By designing a solution to a problem and creating a brand around it, Smallwood launched her signature Nexus handbag and an eponymous collection, including handbags and name necklaces. “Innovative materials and techniques are essential in building custom homes, and these principles are equally prevalent in my accessory collection,” says Smallwood.
Prior to the birth of her two now-teenage boys, Smallwood was part of the design duo behind Smart Divas (a line of pearl jewelry sold at Marissa Collections). When the boys arrived, she stopped stringing beads on her kitchen table but let her creativity run free with painting and photography. At their Estuary home in Gray Oaks, the kitchen office, where her children once did their homework, now houses Smallwood’s embroidery machine. Next to the office, the converted family garage serves as a shop and storage for beads and bags.
About two years ago, Smallwood started moving towards vegan materials, which she says is more of a transition than a dead stop since the original Nexus is still available in lambskin. Her latest collection is made with eco-friendly Italian materials (which are made of recycled polyester from plastic bottles and GMO-free corn crops) that are biodegradable and PETA-
approved. Faux python lines the handle of the Numinous hands-free clutch and bags like the Everglades-inspired Marjory Derive two-handle tote (named after the conservationist
Marjory Stoneman Douglas) feature film embossed synthetic crocodile.
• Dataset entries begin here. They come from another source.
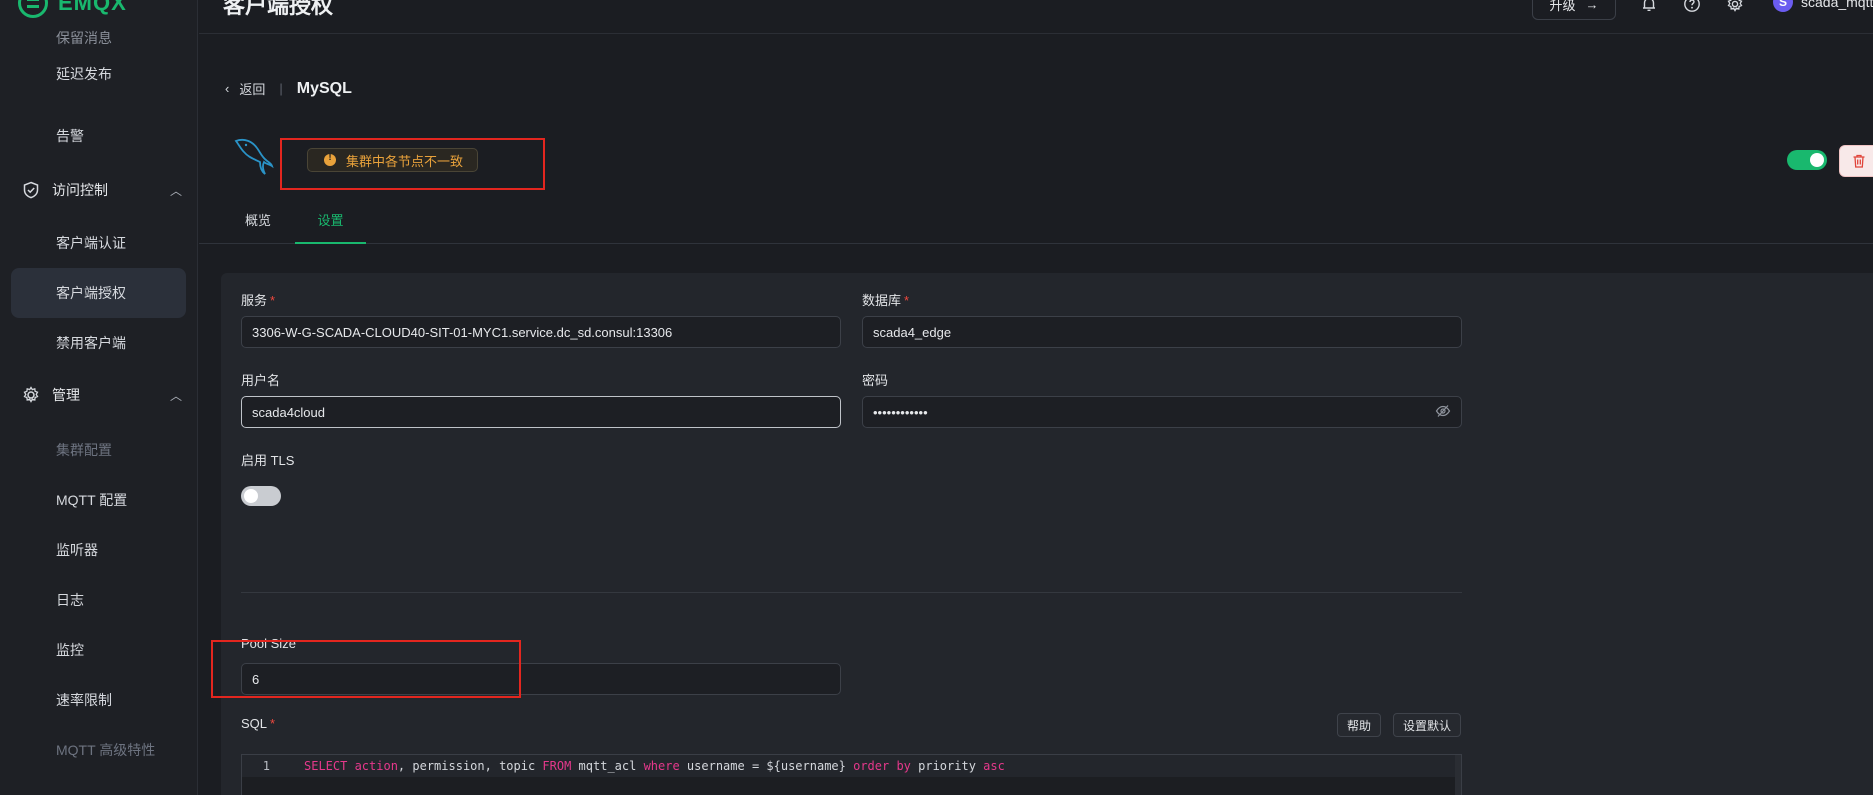  I want to click on eye-hidden-icon, so click(1443, 412).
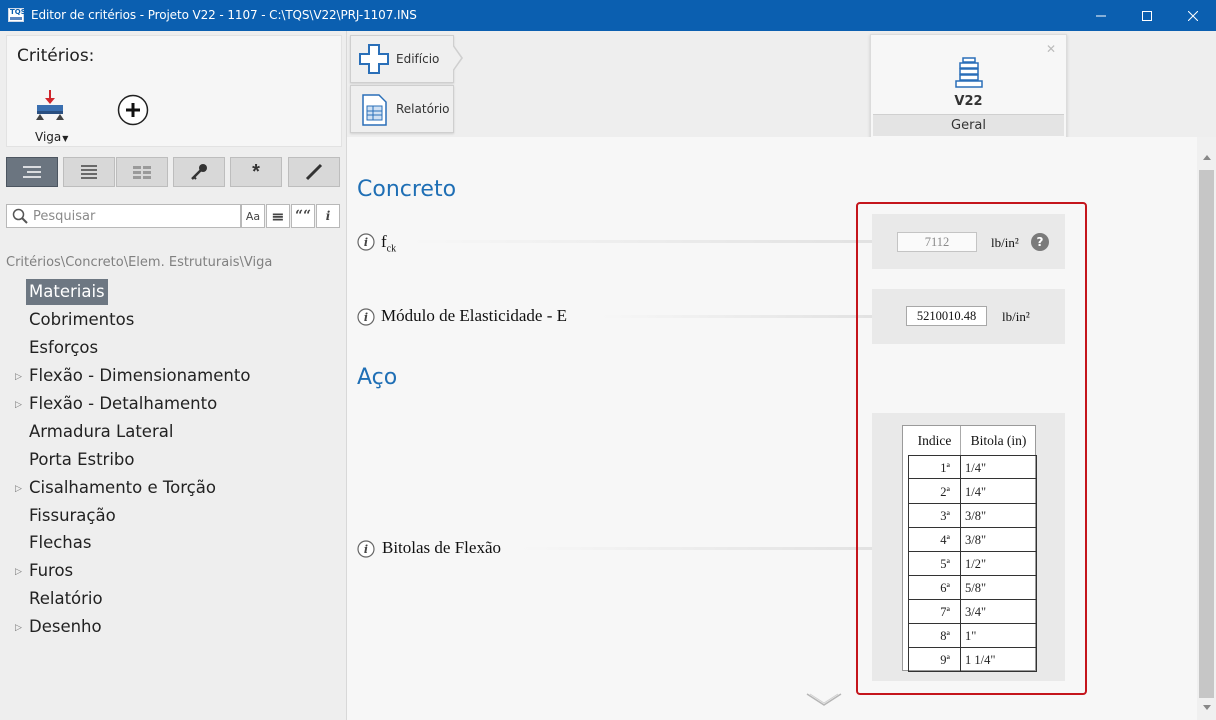  I want to click on search-input, so click(136, 216).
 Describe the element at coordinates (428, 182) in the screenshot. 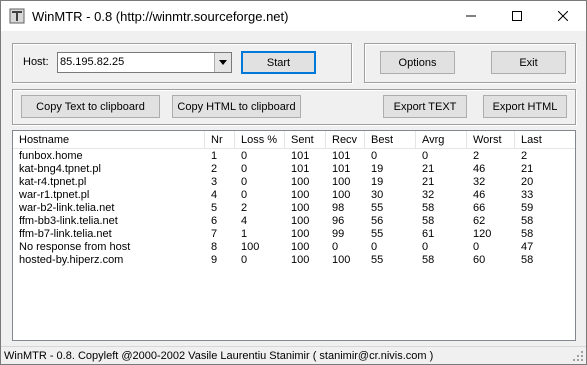

I see `cell-avrg: 21` at that location.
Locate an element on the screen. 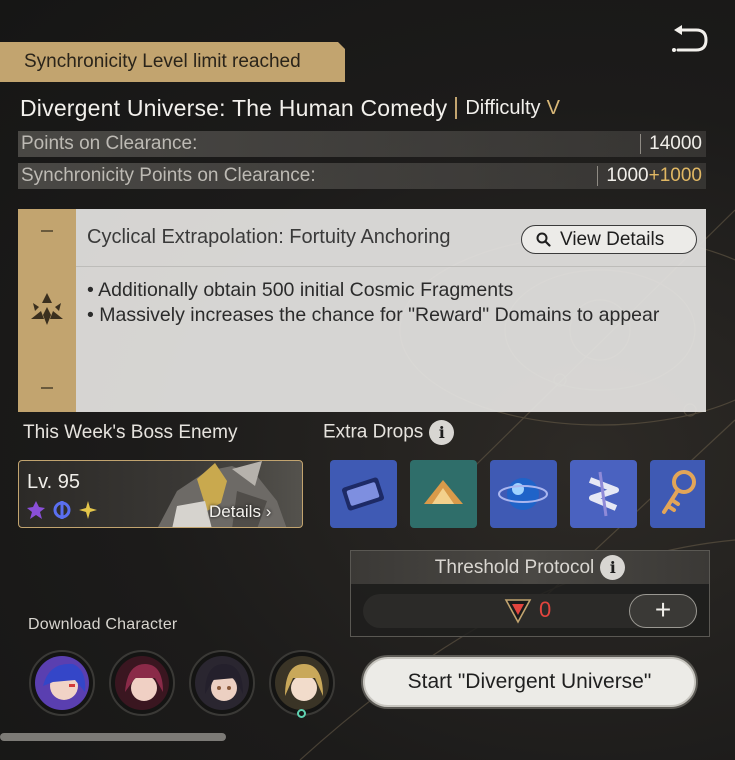  character-avatar-list is located at coordinates (182, 684).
Naples plays a starring role in Smallwood’s accessories since the name of the city is inscribed on its organic cotton canvas bags and its recycled silver and gold name tag necklaces. Colors like cerulean Pier Blue recall the emblem of Naples, while camel-colored Wet Sand draws inspiration from the shade of the shore when the tide rises. “I don’t think I would enjoy Naples the way I do now if I hadn’t moved somewhere else,” says the designer, who grew up in Old Naples and spent time in Palm Beach working in the industry. spa and designing home gyms for clients.
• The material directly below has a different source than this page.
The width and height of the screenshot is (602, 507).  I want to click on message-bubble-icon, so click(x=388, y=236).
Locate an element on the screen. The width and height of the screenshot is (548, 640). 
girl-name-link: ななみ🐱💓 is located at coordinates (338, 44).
As Smallwood designs her accessory collections, she will jot down ideas on a reMarkable pad of paper and divide the themes into different tabs. She’ll upload images, like that of a piece of coral lying on a shelf in her home, or a video of the shimmering sea on her mood board, a feed of photos and videos she shares via WhatsApp with her makers. in India. “I draw, they draw, then I get a 3D design back,” she explains. “My job is to try to give them an idea of what the water looks like here or how a starfish moves.”
The embroidery is also made by fair trade makers in Mumbai, where financial support helps with the education of artisans’ children. Manufacturing can take up to a year by the time materials are purchased, prototypes are tested, and the final product is ready. Smallwood is currently working with a Global Recycled Standard certified silk-like material, partially made from reused plastic, for the Nexus 2.0. The first sample had too much support – it was stiff and didn’t flow properly. Now she plans to launch the second sample at The Shelter for Abused Women & Children’s Bags & Bow Ties event this month. She plans to do a little production is being run in the US for efficiency, so the Silk Nexus may be on the market in early summer.
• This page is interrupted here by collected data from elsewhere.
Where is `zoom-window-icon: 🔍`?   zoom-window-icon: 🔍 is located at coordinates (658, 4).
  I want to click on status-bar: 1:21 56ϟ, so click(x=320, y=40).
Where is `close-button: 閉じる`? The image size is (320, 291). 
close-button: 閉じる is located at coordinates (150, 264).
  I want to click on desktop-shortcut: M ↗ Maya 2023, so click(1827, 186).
Around this time, Smallwood also plans to launch its new coastal jewelry collection and homeware line of jewelry trays and boxes, which uses recycled materials from the jewelry industry, including gold. , silver and semi-precious stones. These designs incorporate abstract and artistic interpretations of objects found in nature, such as a seashell or starfish, or landmarks, including the Naples pier, which has been reimagined in an art nouveau style for the cover. rounded off with a jewelry box. “It’s a place where my family always went at sunset, so I took part of the pier and created a linear, more modern design,” says Smallwood.
When the designer notices a gap in the market, whether it’s hands-free handbags or stylish tennis bags (next on her list), she’s determined to design a fashionable and functional solution. Its shift towards sustainability began during the pandemic, as Smallwood began to seek out recycled and vegan materials that lived up to the level of luxury and style synonymous with its brand. “I love working with new materials all the time,” she says, adding that she’s investigating other vegan materials for handbags, such as leather-like pineapple scraps.
After a year of research for the vegan line, Smallwood reconsidered everything from packaging to manufacturing. She now works with reusable polypropylene shipping boxes (which can be reused around 20 times before being recycled) from Boox. “The transition to sustainability takes time,” she says. “I would like to be 100% sustainable one day, but more than anything I want to be transparent, that’s what’s important to me.”